--- start of Material to process ---

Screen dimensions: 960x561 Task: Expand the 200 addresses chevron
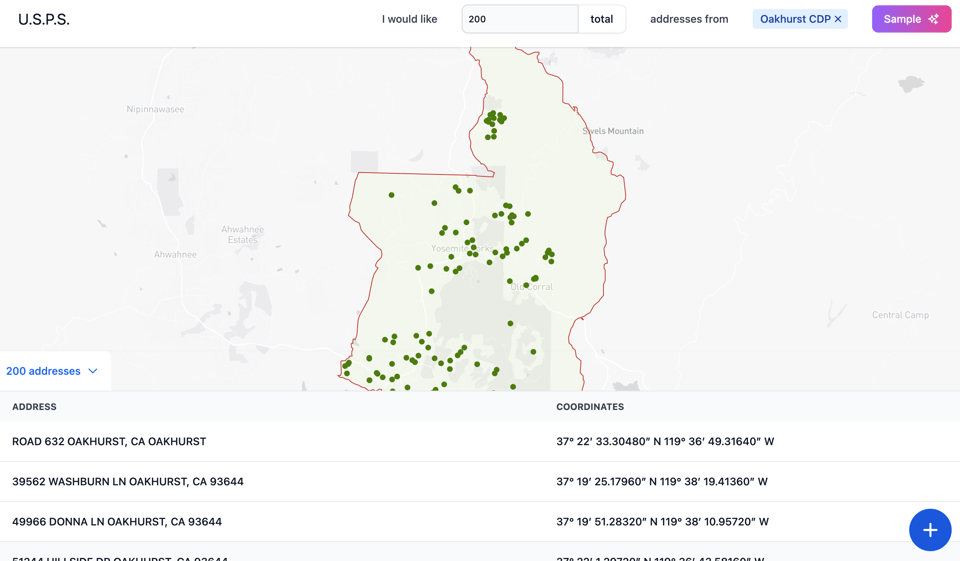pos(93,371)
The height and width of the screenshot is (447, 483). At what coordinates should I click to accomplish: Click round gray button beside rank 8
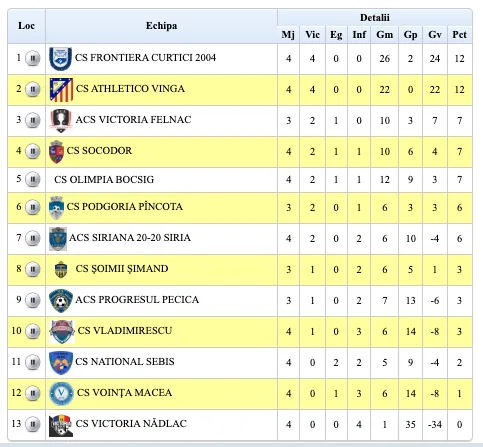(x=33, y=269)
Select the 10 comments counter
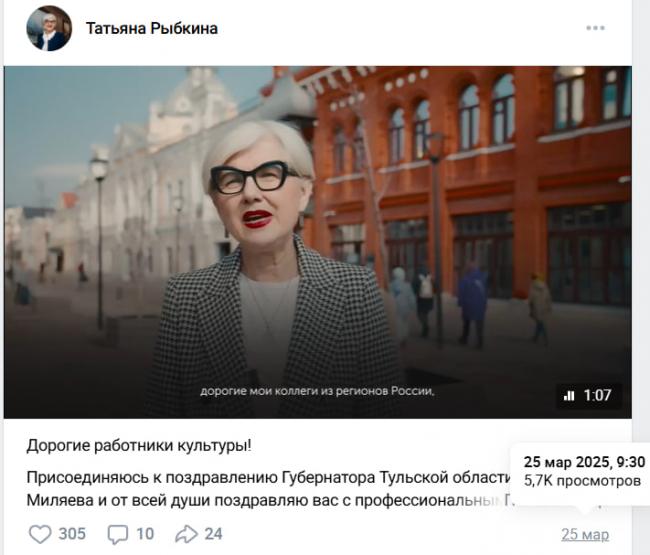 [145, 534]
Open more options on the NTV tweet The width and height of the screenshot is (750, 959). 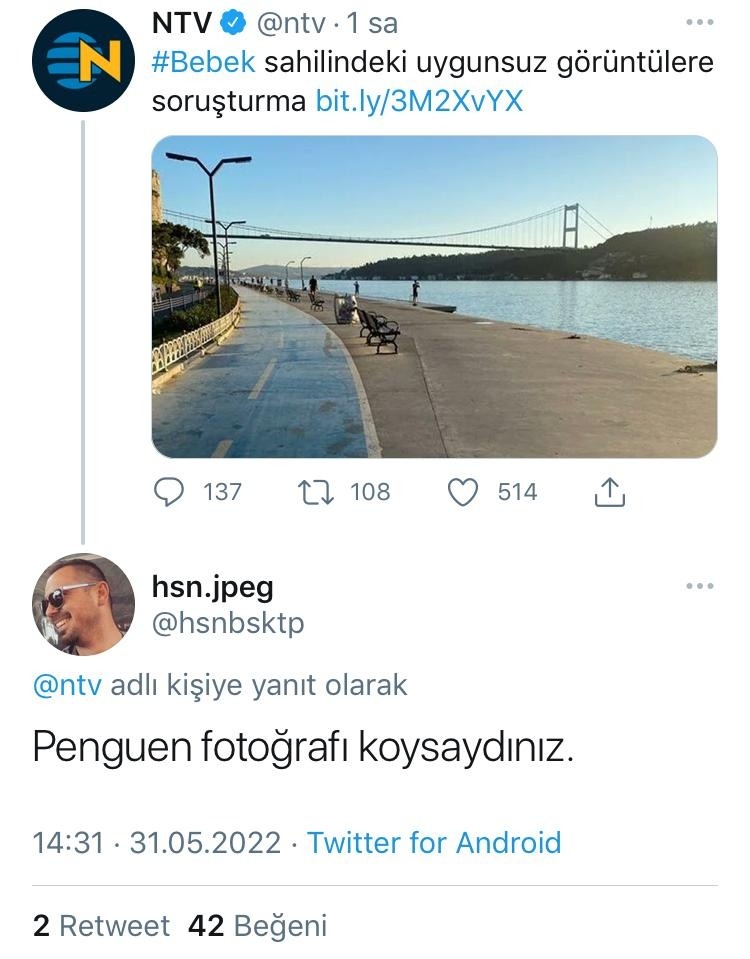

--- end of Material to process ---

Reproduce the data word for word, from the line containing "The height and" through the end of the data, including both. Leave the pictures out.

→ The completed task
The height and width of the screenshot is (447, 483). At what coordinates should I click to accomplish: Click round gray button beside rank 8
(x=33, y=269)
Select the 10 comments counter
 [145, 534]
Open more options on the NTV tweet The width and height of the screenshot is (750, 959). 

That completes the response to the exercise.